Work task:
Return each line of the data below that contains the string "text".
Dataset records: Begin
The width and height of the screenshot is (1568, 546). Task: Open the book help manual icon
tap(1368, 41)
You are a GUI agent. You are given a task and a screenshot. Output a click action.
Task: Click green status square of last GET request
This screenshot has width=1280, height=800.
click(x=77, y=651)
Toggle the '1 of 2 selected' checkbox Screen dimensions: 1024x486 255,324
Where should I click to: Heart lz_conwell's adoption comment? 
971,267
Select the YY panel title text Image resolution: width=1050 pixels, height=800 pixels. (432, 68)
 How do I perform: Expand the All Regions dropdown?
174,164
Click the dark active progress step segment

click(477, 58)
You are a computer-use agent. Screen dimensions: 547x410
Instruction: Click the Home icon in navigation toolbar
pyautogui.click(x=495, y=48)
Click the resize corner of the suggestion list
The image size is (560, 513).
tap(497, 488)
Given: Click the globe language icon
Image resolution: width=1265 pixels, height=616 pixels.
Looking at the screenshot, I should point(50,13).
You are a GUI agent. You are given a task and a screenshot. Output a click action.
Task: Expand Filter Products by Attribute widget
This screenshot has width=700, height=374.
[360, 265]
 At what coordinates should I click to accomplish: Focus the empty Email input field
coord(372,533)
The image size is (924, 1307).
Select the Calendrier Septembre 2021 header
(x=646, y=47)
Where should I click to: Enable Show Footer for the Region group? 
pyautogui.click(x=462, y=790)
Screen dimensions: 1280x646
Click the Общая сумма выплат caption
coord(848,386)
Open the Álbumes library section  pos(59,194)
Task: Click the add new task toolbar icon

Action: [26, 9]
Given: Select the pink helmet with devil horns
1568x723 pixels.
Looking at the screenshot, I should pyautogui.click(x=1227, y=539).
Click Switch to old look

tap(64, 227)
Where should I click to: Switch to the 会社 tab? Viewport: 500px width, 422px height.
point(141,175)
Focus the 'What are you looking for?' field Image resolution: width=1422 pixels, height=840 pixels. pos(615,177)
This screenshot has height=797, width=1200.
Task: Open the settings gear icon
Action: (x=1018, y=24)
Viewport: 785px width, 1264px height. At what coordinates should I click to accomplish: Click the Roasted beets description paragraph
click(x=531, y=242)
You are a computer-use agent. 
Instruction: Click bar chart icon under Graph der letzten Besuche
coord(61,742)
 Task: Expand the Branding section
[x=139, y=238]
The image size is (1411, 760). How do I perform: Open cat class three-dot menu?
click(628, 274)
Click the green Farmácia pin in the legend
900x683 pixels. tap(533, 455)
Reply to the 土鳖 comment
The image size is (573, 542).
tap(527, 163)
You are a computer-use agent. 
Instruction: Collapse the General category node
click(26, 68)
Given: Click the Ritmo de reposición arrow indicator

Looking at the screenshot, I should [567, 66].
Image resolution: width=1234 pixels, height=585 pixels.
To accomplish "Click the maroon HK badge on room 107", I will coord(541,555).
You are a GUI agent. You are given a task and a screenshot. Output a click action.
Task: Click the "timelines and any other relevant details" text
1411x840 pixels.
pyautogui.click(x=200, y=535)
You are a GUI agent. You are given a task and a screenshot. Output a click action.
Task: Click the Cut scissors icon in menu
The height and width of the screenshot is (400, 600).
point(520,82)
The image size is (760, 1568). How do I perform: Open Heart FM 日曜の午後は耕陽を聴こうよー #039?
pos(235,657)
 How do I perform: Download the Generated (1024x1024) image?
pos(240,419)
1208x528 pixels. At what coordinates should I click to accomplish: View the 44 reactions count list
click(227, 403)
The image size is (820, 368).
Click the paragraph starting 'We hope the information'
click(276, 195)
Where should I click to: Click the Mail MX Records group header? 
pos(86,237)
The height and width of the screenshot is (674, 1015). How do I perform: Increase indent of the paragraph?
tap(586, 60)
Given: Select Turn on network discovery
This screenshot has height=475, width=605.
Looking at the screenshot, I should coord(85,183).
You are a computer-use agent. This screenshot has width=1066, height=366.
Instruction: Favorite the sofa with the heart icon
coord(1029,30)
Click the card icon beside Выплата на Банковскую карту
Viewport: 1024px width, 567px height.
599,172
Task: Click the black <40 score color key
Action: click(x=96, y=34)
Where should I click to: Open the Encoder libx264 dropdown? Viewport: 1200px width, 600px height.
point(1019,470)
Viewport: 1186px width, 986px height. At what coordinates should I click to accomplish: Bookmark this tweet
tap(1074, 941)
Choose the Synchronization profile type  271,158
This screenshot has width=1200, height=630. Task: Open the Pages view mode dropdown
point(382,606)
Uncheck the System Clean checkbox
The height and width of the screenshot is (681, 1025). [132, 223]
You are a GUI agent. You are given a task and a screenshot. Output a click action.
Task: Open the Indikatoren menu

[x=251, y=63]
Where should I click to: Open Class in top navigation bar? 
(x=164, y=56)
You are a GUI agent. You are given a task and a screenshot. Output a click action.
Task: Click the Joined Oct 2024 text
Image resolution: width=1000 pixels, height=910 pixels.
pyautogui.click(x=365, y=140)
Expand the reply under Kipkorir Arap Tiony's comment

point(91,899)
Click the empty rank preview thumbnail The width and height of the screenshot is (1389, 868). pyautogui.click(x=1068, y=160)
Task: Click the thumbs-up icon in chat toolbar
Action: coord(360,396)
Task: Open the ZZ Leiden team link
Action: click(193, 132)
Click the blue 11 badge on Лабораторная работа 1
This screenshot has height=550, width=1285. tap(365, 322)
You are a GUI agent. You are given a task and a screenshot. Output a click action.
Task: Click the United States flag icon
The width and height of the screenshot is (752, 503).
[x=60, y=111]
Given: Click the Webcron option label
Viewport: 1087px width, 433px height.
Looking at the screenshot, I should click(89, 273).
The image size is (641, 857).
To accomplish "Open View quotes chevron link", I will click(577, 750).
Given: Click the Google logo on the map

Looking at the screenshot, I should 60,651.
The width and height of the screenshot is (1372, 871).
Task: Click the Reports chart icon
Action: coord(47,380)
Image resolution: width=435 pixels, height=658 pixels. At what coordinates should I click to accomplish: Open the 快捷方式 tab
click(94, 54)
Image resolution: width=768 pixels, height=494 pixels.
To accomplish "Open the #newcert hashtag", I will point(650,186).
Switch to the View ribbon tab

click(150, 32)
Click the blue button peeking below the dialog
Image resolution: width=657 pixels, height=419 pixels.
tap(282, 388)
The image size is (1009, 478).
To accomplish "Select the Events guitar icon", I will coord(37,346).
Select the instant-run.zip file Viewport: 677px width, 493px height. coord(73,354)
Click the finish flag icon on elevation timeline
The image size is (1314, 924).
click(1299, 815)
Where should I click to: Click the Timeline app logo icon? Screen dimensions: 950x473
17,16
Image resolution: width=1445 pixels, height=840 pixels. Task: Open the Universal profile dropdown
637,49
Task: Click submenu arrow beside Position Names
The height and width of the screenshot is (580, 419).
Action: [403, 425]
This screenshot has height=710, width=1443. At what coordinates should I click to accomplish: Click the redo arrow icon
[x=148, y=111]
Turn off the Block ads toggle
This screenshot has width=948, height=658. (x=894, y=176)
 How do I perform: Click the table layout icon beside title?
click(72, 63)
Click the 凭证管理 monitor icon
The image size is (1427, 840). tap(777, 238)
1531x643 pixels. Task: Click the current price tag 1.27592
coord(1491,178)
Dataset records: End
Completed exercise:
Select the YY panel title text Image resolution: width=1050 pixels, height=800 pixels. (432, 68)
Task: Click the "timelines and any other relevant details" text
Task: Click the Joined Oct 2024 text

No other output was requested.